Cameron meets EU leaders as strain mounts in Europe
Britain's Prime Minister David Cameron held talks with EU leaders in Brussels Friday as Europe's unrelenting debt crisis drives a wedge between countries sharing the euro and those that do not.
Cameron, who this week lashed out at "out-of-touch" EU institutions, met for one hour with European Commission chief Jose Manuel Barroso and later held talks with EU president Herman Van Rompuy for less than 45 minutes.
The British premier was on a whirlwind trip to Brussels and later Berlin to meet with German Chancellor Angela Merkel amid growing friction over how to resolve the euro crisis.
A statement from Barroso's office said the breakfast talks touched on "the most recent economic and political developments" in the European Union, where efforts to fast-track economic union are gathering momentum by the day to contain the crisis.
It added that the two "exchanged views" ahead of an EU summit set for December 9 that may propose fundamental changes in the way the bloc is managed, specifically by stepping up the role of Brussels in enforcing economic discipline among the 17 nations that share the euro.

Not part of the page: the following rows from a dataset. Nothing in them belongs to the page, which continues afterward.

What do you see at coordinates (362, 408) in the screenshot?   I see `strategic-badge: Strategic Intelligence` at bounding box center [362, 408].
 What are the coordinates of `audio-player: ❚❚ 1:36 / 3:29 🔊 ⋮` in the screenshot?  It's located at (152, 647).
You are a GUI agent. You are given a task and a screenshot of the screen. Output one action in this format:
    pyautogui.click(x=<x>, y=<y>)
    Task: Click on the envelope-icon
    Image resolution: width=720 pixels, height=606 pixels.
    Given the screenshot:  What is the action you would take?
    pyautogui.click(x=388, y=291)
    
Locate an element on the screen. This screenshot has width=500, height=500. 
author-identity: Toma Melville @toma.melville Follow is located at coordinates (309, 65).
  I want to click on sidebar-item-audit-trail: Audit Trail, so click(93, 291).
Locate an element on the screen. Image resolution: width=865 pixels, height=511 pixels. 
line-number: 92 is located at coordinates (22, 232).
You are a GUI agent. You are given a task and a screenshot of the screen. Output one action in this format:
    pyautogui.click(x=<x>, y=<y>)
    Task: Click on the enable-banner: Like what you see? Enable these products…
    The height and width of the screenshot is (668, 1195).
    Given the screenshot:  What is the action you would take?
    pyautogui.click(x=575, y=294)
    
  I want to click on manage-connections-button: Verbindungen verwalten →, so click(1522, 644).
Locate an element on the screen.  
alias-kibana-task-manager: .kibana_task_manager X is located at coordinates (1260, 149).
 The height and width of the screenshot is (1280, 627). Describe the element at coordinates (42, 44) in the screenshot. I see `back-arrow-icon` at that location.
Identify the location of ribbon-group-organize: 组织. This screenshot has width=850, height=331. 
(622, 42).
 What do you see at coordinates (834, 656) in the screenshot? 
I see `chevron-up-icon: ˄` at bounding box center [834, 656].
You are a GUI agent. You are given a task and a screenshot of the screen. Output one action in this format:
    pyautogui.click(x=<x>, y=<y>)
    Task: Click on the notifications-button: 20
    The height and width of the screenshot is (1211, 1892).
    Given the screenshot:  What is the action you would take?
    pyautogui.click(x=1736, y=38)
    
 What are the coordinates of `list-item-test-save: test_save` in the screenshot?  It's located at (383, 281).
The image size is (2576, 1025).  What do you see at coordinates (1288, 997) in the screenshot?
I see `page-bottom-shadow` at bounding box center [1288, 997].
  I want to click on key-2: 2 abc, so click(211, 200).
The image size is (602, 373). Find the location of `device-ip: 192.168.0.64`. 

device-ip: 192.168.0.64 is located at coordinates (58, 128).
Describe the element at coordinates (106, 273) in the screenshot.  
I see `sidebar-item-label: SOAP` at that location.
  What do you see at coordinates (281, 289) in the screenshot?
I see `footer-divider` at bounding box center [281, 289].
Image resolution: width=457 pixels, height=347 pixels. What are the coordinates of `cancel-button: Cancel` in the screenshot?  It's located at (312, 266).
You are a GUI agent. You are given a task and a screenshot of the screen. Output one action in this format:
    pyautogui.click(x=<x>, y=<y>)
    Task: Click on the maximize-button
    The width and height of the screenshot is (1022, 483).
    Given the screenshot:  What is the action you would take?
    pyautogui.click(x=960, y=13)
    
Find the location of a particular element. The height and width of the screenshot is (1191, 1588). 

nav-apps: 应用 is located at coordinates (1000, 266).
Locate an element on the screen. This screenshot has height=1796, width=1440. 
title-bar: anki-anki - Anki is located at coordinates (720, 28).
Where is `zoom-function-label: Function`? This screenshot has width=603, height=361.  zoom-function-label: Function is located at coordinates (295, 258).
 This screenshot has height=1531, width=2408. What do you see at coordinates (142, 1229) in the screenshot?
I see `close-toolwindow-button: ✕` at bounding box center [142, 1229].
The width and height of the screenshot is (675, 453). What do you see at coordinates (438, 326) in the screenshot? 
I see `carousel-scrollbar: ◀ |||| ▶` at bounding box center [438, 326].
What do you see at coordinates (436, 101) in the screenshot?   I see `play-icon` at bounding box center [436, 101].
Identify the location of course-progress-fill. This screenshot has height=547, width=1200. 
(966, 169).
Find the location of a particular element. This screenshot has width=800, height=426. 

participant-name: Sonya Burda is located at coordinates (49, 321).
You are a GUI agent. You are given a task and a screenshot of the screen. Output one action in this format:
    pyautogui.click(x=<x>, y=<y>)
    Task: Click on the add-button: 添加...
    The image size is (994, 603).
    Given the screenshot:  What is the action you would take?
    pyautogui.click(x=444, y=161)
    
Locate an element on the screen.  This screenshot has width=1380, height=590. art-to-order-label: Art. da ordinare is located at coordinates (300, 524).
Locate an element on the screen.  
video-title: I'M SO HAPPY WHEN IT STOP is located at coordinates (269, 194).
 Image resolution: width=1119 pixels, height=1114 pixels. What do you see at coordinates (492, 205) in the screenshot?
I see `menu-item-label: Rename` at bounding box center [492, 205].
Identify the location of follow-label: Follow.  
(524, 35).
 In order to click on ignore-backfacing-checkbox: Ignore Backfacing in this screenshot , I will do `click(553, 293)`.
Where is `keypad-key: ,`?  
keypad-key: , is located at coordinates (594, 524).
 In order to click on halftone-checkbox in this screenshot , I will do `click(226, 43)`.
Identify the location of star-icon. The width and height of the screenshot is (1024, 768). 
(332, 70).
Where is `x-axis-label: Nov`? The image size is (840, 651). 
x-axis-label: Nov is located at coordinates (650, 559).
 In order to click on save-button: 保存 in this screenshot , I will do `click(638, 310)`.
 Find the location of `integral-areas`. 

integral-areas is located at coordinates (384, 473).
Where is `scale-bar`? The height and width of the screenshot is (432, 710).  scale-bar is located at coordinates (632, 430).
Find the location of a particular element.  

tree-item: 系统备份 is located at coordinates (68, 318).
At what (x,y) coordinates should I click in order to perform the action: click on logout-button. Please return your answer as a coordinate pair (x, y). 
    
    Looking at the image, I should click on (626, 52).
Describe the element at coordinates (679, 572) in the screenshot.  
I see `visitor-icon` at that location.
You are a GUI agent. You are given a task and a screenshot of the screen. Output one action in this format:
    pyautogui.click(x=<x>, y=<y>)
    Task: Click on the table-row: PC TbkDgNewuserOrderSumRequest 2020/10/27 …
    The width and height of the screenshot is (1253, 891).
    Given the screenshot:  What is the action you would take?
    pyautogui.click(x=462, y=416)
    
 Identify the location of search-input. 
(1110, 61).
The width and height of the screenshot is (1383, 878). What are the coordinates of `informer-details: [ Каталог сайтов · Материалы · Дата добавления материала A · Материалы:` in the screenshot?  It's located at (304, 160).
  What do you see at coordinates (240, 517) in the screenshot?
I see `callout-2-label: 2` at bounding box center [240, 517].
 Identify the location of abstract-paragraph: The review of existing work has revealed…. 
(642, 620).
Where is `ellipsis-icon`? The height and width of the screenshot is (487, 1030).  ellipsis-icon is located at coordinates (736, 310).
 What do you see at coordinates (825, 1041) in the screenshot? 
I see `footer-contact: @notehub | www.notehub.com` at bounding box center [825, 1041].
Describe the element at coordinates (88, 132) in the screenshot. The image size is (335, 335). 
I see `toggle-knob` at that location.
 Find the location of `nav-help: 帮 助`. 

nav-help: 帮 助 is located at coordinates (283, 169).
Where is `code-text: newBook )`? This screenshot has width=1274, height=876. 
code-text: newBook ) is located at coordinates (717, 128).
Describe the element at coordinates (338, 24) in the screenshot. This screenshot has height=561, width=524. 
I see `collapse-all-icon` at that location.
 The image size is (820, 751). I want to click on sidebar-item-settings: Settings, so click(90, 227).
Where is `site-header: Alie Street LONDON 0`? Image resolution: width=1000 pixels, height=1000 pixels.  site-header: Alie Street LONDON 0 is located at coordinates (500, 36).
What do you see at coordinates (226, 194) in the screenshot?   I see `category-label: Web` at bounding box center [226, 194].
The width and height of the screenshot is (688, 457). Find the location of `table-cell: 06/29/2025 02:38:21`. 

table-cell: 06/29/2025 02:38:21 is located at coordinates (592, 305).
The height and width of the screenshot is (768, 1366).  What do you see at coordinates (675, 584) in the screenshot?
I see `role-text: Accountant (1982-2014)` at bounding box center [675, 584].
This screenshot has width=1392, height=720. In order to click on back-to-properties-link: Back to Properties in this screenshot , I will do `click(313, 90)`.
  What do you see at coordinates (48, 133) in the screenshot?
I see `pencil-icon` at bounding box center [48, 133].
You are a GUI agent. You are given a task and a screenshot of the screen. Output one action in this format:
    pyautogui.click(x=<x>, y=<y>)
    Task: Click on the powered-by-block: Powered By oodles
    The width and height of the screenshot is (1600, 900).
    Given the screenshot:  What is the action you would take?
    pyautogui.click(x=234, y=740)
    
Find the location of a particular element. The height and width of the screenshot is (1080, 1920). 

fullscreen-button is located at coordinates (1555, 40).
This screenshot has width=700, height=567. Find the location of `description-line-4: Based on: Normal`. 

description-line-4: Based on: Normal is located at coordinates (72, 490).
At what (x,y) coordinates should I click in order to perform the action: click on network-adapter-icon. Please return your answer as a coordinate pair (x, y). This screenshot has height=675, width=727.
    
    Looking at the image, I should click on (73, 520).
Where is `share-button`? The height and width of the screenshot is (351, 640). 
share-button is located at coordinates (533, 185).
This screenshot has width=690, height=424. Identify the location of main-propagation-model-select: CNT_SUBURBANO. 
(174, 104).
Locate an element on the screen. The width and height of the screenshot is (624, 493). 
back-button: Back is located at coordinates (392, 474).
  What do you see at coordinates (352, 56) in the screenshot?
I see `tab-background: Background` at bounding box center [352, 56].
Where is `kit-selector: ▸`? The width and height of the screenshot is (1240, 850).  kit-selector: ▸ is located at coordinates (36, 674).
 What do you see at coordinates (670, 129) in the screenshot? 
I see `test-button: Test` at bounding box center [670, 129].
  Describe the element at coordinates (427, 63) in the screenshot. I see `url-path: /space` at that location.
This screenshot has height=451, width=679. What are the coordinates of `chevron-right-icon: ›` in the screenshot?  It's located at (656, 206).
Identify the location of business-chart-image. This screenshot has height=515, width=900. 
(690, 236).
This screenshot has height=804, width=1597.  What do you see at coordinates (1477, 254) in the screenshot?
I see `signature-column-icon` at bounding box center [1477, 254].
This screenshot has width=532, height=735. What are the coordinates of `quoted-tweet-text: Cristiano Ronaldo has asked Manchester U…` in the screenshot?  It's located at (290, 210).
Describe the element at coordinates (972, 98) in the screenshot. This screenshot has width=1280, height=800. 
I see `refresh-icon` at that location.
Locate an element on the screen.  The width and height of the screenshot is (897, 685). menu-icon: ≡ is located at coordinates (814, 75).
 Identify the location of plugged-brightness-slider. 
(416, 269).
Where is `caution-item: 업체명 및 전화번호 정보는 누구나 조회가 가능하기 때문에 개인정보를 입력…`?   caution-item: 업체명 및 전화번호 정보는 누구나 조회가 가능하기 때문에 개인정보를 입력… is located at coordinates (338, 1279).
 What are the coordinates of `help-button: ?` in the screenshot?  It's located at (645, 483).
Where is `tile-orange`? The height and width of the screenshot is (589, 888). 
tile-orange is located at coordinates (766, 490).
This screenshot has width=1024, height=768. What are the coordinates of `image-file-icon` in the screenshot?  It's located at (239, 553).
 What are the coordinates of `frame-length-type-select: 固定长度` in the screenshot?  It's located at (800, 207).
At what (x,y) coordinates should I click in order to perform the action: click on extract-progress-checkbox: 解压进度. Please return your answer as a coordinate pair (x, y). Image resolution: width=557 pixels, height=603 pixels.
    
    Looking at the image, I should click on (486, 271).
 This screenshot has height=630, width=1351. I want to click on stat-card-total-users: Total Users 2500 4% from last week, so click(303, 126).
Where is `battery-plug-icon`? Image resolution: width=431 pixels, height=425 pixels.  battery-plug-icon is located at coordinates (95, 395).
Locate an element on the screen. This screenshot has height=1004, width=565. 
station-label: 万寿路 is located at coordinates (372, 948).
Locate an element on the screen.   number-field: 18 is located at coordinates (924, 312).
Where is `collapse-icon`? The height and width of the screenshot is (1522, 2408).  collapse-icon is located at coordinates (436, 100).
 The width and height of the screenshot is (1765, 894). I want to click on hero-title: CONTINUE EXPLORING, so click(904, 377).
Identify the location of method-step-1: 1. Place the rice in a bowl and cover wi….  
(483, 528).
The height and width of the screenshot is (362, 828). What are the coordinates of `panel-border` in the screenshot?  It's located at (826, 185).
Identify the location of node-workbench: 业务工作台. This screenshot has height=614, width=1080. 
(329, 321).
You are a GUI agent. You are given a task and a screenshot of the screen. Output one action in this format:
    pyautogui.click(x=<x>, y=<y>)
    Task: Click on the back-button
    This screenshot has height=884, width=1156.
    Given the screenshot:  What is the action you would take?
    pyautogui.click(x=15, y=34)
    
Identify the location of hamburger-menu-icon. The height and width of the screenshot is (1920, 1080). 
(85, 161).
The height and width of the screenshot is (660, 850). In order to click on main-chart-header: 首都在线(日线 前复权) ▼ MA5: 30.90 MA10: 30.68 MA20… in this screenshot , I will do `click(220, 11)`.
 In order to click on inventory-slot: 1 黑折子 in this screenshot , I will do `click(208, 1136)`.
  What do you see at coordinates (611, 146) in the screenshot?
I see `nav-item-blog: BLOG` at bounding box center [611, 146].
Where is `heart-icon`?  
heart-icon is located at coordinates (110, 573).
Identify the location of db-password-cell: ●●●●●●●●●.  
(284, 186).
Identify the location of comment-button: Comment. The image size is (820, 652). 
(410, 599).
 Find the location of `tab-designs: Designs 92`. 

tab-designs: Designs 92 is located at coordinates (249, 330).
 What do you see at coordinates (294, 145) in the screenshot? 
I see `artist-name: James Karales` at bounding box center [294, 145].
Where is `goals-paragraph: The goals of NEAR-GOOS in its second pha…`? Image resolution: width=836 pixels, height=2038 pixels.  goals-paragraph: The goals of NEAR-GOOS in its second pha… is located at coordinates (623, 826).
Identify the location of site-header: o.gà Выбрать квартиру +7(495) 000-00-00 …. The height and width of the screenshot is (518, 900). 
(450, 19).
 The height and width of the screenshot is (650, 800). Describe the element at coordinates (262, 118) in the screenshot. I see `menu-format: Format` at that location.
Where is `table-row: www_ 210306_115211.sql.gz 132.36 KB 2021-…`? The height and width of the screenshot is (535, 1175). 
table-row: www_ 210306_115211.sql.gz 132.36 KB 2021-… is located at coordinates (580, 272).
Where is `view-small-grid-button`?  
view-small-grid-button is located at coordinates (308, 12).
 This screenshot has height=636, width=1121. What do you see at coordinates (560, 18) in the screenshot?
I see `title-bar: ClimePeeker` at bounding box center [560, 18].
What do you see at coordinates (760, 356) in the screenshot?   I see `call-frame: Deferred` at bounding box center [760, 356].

The proposals could trigger the need for a limited change in the EU's rule-book, the Lisbon treaty, and a commission official confirmed that treaty change was on the menu at the breakfast talks.
Barroso and Cameron agreed on the need for decisive action "to ensure the stability of the euro area as well as fast-tracking measures to stimulate growth and jobs," the statement said.
"They both underlined the central importance of further developing the single market," it added.
Britain, which does not use the euro, is concerned that plans to deepen integration of the 17-nation eurozone will leave the EU's 10 other nations out of the 27-nation bloc's decision-making process.
London is particularly concerned about being shut out of decisions affecting the single market.
Cameron made no statements during his Brussels visit.